Created in 1952, the Program arose from a desire among Michigan students and faculty in the English Department for a grasp of American experience broader than could be provided in the study of any one discipline. Its center of interest was defined as the study of values in America, and the Program sought to build bridges between the humanities and the social sciences, while linking the past with contemporary issues and questions. In the early 1970s, the Program became interested in augmenting this original orientation by responding to a growing awareness of the diversity and complexity of cultural experience in America. Increasingly, the Program turned to the study of the many social and cultural groups-defined by national origin, race, religion, gender, sexuality and social status, among others-existing alongside the dominant European-based culture in the United States.

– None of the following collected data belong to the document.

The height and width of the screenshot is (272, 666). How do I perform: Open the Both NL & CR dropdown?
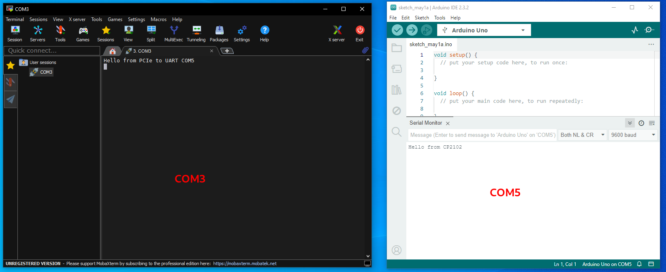click(583, 135)
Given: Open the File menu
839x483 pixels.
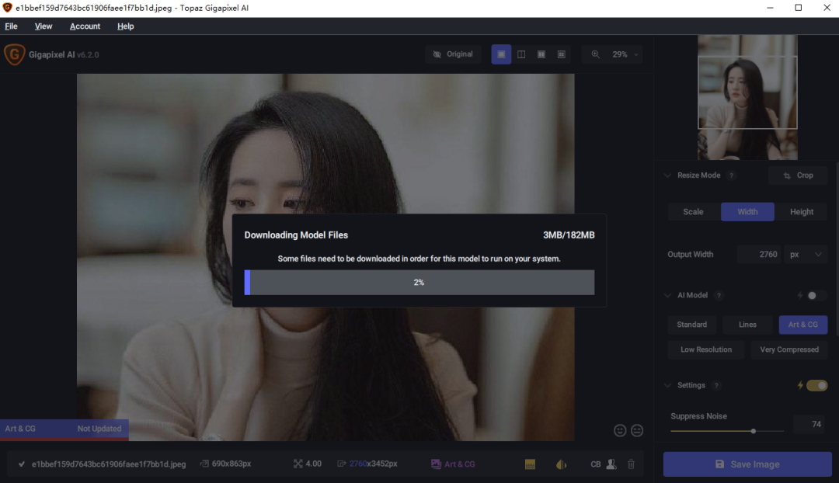Looking at the screenshot, I should point(12,26).
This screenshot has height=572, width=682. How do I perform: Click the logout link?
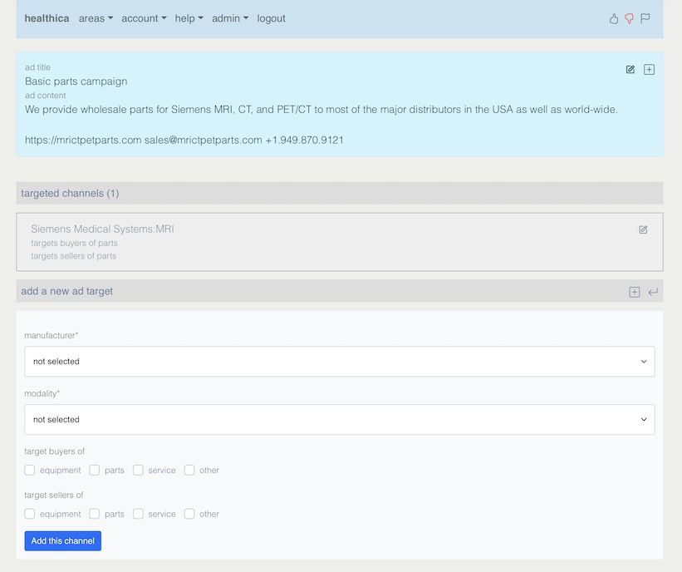point(271,18)
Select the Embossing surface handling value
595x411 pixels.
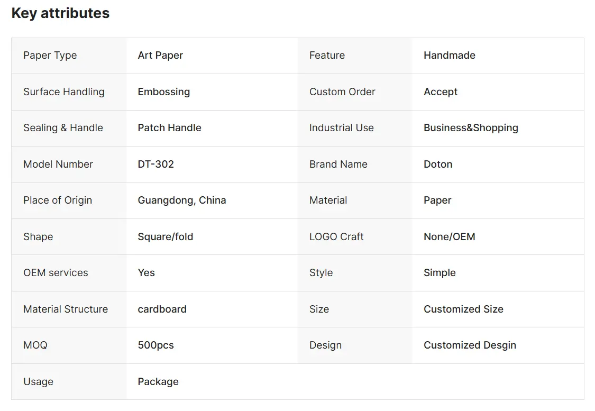point(164,92)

In 1984, the Program in American Culture set up a new curricular program in Latino Studies to help satisfy the growing national and local interest in the history and culture of Latino peoples in the United States. By the 1990s, Latino Studies was well established at Michigan, and the Program was building strengths in Asian American studies, and contemplating a similar program initiative in Native American Studies. The Program truly entered a new era at the turn of the twenty-first century, with changes in program status, and a hiring initiative in the three Ethnic Studies fields. American Culture began holding its own tenure lines, which gradually transformed the Program, taking it away from an organizational model dependent upon the donated labor of a pool of generous faculty associates to a more stable core budgeted faculty model.

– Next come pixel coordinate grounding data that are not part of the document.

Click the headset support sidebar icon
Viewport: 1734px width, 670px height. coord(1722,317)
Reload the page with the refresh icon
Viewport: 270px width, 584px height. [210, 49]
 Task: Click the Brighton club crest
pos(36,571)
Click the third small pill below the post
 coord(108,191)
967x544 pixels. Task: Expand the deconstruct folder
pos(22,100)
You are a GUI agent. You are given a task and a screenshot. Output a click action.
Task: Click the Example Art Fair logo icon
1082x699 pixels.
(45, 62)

At the same time, the Program was able to hire a cluster of talented faculty who anchored strong and growing programs in Asian/Pacific Islander American Studies, Native American Studies, and Latina/o Studies. In a very few years, for example, Native American Studies went from a single core faculty member to seven budgeted faculty and three faculty associates. Asian American Studies expanded to include five faculty members specializing in Pacific history, literature, music, and culture-the largest faculty cluster outside the Pacific and the West coast. The Program also added new faculty in nineteenth century literature and culture, public and community scholarship, material and visual culture, and Arab American Studies. Today, American Culture's thirty-eight core budgeted faculty members hold joint appointments with a range of disciplinary departments, including History, English, Psychology, Romance Languages and Literatures, and Screen Arts & Cultures, as well as with interdisciplinary units such as Women's Studies and the Center for Afroamerican and African Studies. The Program is widely considered an important leader in American Studies and a range of Ethnic Studies fields, with faculty members holding important positions in a variety of national organizations and graduates going on to successful careers in academia and public scholarship.